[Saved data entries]
= = =

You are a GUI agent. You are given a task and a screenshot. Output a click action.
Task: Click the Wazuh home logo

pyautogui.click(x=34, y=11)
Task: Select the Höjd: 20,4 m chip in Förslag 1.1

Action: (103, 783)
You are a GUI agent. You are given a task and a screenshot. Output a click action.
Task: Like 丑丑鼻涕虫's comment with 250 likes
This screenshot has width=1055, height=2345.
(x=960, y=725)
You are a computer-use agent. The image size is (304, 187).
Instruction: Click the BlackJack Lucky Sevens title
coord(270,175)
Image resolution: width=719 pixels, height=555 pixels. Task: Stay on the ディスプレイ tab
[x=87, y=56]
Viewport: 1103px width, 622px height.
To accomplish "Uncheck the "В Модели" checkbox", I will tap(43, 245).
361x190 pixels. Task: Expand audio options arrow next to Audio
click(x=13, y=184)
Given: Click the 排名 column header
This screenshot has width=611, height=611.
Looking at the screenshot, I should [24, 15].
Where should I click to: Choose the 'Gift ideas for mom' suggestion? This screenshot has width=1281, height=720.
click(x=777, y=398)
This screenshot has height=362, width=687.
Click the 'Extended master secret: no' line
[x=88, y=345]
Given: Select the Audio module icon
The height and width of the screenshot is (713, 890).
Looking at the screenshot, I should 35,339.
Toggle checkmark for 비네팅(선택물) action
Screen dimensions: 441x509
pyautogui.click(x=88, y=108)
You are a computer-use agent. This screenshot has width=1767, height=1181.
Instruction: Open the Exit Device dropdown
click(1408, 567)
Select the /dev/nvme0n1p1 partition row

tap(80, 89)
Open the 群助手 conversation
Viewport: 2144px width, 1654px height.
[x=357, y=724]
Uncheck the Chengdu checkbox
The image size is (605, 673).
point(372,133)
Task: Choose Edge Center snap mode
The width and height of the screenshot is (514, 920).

= = =

Do this:
Please give back all of the data above word for word and line for line, changing nothing.

Task response:
You are a GUI agent. You are given a task and a screenshot. Output a click action.
Task: Click the Wazuh home logo

pyautogui.click(x=34, y=11)
Task: Select the Höjd: 20,4 m chip in Förslag 1.1

Action: (103, 783)
You are a GUI agent. You are given a task and a screenshot. Output a click action.
Task: Like 丑丑鼻涕虫's comment with 250 likes
This screenshot has width=1055, height=2345.
(x=960, y=725)
You are a computer-use agent. The image size is (304, 187).
Instruction: Click the BlackJack Lucky Sevens title
coord(270,175)
Image resolution: width=719 pixels, height=555 pixels. Task: Stay on the ディスプレイ tab
[x=87, y=56]
Viewport: 1103px width, 622px height.
To accomplish "Uncheck the "В Модели" checkbox", I will tap(43, 245).
361x190 pixels. Task: Expand audio options arrow next to Audio
click(x=13, y=184)
Given: Click the 排名 column header
This screenshot has width=611, height=611.
Looking at the screenshot, I should [24, 15].
Where should I click to: Choose the 'Gift ideas for mom' suggestion? This screenshot has width=1281, height=720.
click(x=777, y=398)
This screenshot has height=362, width=687.
Click the 'Extended master secret: no' line
[x=88, y=345]
Given: Select the Audio module icon
The height and width of the screenshot is (713, 890).
Looking at the screenshot, I should 35,339.
Toggle checkmark for 비네팅(선택물) action
Screen dimensions: 441x509
pyautogui.click(x=88, y=108)
You are a computer-use agent. This screenshot has width=1767, height=1181.
Instruction: Open the Exit Device dropdown
click(1408, 567)
Select the /dev/nvme0n1p1 partition row

tap(80, 89)
Open the 群助手 conversation
Viewport: 2144px width, 1654px height.
[x=357, y=724]
Uncheck the Chengdu checkbox
The image size is (605, 673).
point(372,133)
Task: Choose Edge Center snap mode
The width and height of the screenshot is (514, 920).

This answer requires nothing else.